Studio album by Pedro the Lion
- Released: April 16, 2002
- Recorded: 2001
- Genre: Indie rock, emo
- Length: 40:18
- Label: Jade Tree (JT1072)
- Producer: David Bazan

Pedro the Lion chronology
| Progress (2000) | Control (2002) | Achilles Heel (2004) |

= Control (Pedro the Lion album) =

Control is the third full-length album by Pedro the Lion. It was released on April 16, 2002 on Jade Tree Records. It is a concept album about a businessman who has an extramarital affair, and his untimely death at the hands of his spurned wife. It reached number 36 on the Top Independent Albums chart.

Professional ratings
Aggregate scores
| Source | Rating |
| Metacritic | 75/100 |
Review scores
| Source | Rating |
| Allmusic | Star |
| Pitchfork Media | (7.2/10) |
| Rolling Stone | (favorable) |

== Music and lyrical themes ==
Like its predecessor, Winners Never Quit, Control is billed as a concept album. It covers such subject matter as infidelity, parenthood, greed, commercialism, vengeance, and fear of death. While not autobiographical, Bazan has described the album as being about his "disappointment with the world and how it works."

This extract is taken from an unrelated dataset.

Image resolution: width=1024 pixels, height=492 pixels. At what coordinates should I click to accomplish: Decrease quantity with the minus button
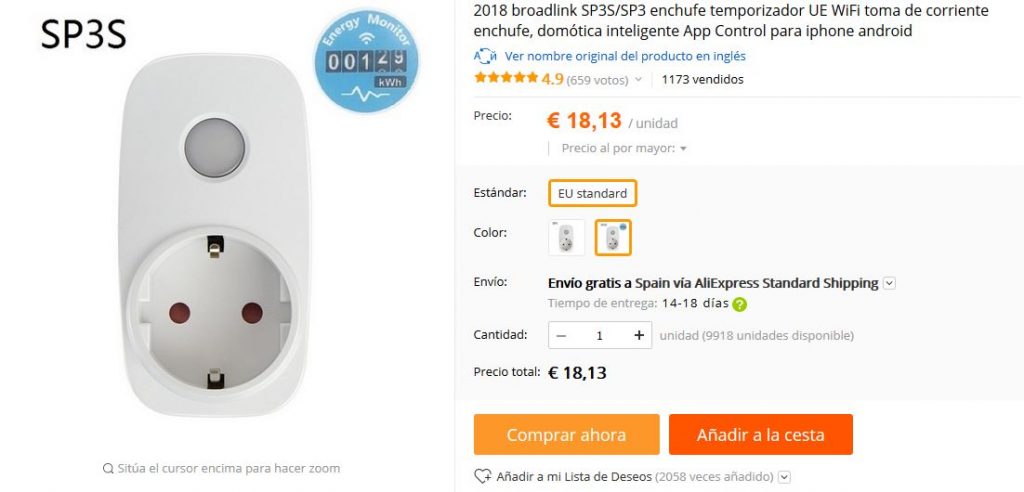pyautogui.click(x=561, y=335)
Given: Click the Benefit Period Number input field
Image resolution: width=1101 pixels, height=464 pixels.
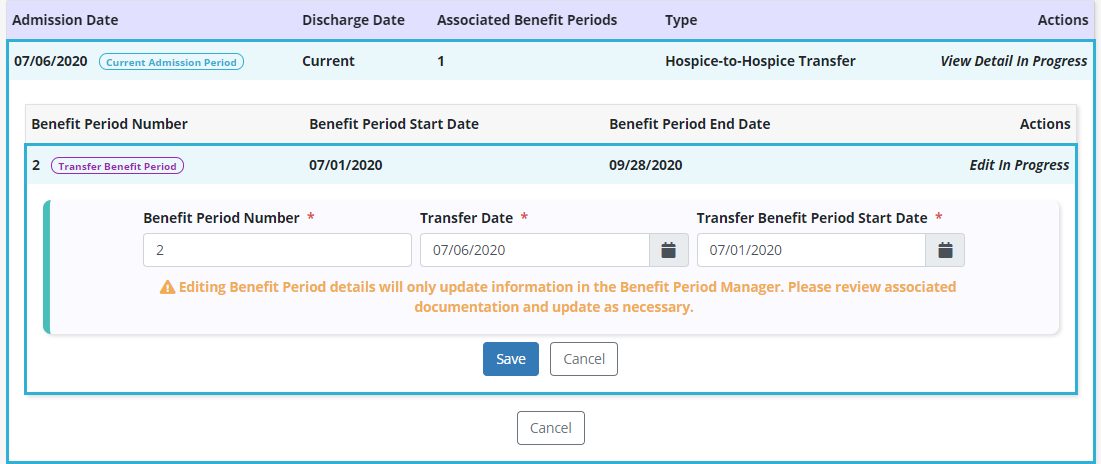Looking at the screenshot, I should tap(277, 250).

Musically, the album departs from previous recordings, with a greater emphasis on rock music, including distorted guitars, synthesizers, and loud drums; in its retrospective review for the album's 20th anniversary, Stereogum described the album as "the heaviest Pedro the Lion album, both in tone and sonically." Bazan has suggested that the heavier nature of the album was due in part to pressure he felt from the record label to write songs more similar to the faster pieces from his earlier albums.

Others have described it as more aggressive, darker, and intense than previous albums, with more overtly sarcastic and cynical lyrics. On Control being darker than his previous work, Bazan stated that his parents were "especially concerned" about the album.

== Critical reception ==
Tiny Mix Tapes gave the album five out of five stars, citing the songs' catchiness and memorable lyrics. In a 2008 retrospective review, Sputnikmusic similarly gave the album a five out of five, designating it a "classic" and praising it for its sincerity and simplicity.

Pitchfork gave Control a score of 7.2 out of 10, despite mostly critiquing the album's lyrics and sluggish tempo. AllMusic reviewer Adam Bregman describes the album's songs as "strong," though views it as delivering nothing new relative to the band's previous releases.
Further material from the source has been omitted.